Damit bin ich auch schon bei dem zweiten Lob, das ich genauso ehrlich meine. Ich will mich an dieser Stelle ausdrücklich bei unserem Kulturminister Herrn Robra bedanken.

(Zuruf von der CDU: He!)

Er hat in den letzten Jahren viel zur Stabilität der Theater- und Orchesterlandschaft beigetragen - das sage ich aus voller Überzeugung, auch als Oppositionspolitiker  , weil ein hohes Maß an Verlässlichkeit gegeben war. Dabei will ich daran erinnern, dass wir in der Vergangenheit, vor Herrn Robra, schon die eine oder andere Debatte hier im Landtag hatten, weil es mit dem Kulturminister nicht so funktioniert hat und weil diese Verlässlichkeit nicht gegeben war.

Herr Robra, Sie sind tatsächlich auch ein Kulturmensch. Ich weiß, dass Sie mit Herz und Leidenschaft und ebenso mit viel Sachverstand dabei sind. Ich sage das in der Hoffnung, dass das auch bei den zukünftigen Theater- und Orchesterverträgen so bleibt und dass wir Ihnen heute mit diesem Beschluss, mit diesem Text vielleicht die notwendige Rückendeckung für die Verhandlungen geben können, die für die Theater- und die Orchesterverträge jetzt anstehen.

(Beifall bei der LINKEN und bei der CDU - Zustimmung von Dr. Katja Pähle, SPD)

Ich finde es ausdrücklich gut, dass wir im letzten Landeshaushalt von Anfang an eine Dynamisierung bei den Theater- und den Orchesterverträgen beschlossen haben. Das beruht auf dem alten Dynamisierungsansatz. Aber auch in der Vergangenheit war es keine Selbstverständlichkeit, dass wir uns als Land an den Tarifsteigerungen bei den Theatern und den Orchestern mit beteiligen. Denn sie gehören uns nicht. Wir sind nicht die Träger der Theater, aber wir haben natürlich eine große Verantwortung für die Theater- und die Orchesterlandschaft selbst. 

Ich will daran erinnern, dass die Tarife oder die Löhne an den Häusern in der Vergangenheit - na ja, ich sage es einmal vorsichtig - nicht zufriedenstellend waren. Es wurden wirklich zu Recht Debatten über unsägliche Haustarife geführt. Wir hatten einen breit geöffneten Niedriglohnsektor zu verzeichnen, weniger im Orchester, aber hauptsächlich im Theaterbereich. Diesbezüglich hat sich in den letzten Jahren doch einiges Erfreuliches getan.

▶ _BEREITGESTELLTE DATEN_:
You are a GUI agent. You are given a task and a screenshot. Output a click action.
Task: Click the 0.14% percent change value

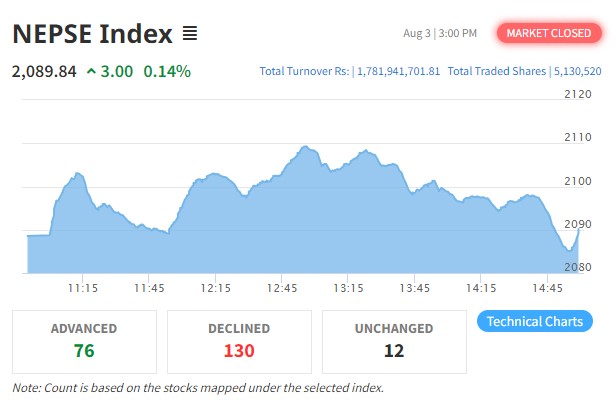tap(167, 71)
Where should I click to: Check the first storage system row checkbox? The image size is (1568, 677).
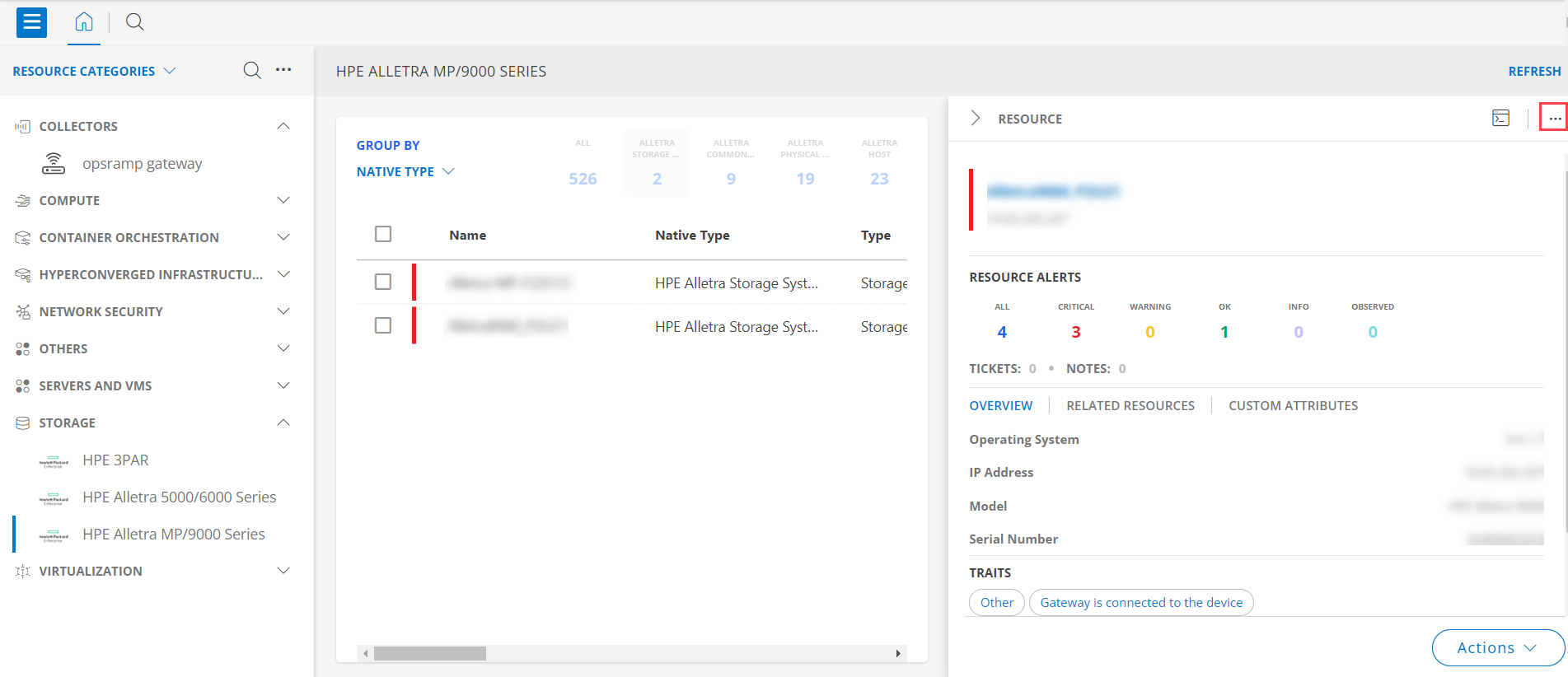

▶ _AUFGABEN UND ÜBUNGEN_:
**a)** Schreiben Sie aus der Rede über die Theater- und Orchesterlandschaft den Abschnitt von „Er hat in den“ bis „nicht gegeben war.“ wortgetreu ab.
**b)** Zählen Sie alle Parteien auf, die im Textauszug genannt werden.

▶ _AUSGEARBEITETE LÖSUNGEN_:
**a)**
Er hat in den letzten Jahren viel zur Stabilität der Theater- und Orchesterlandschaft beigetragen - das sage ich aus voller Überzeugung, auch als Oppositionspolitiker  , weil ein hohes Maß an Verlässlichkeit gegeben war. Dabei will ich daran erinnern, dass wir in der Vergangenheit, vor Herrn Robra, schon die eine oder andere Debatte hier im Landtag hatten, weil es mit dem Kulturminister nicht so funktioniert hat und weil diese Verlässlichkeit nicht gegeben war.

**b)** CDU, LINKE, SPD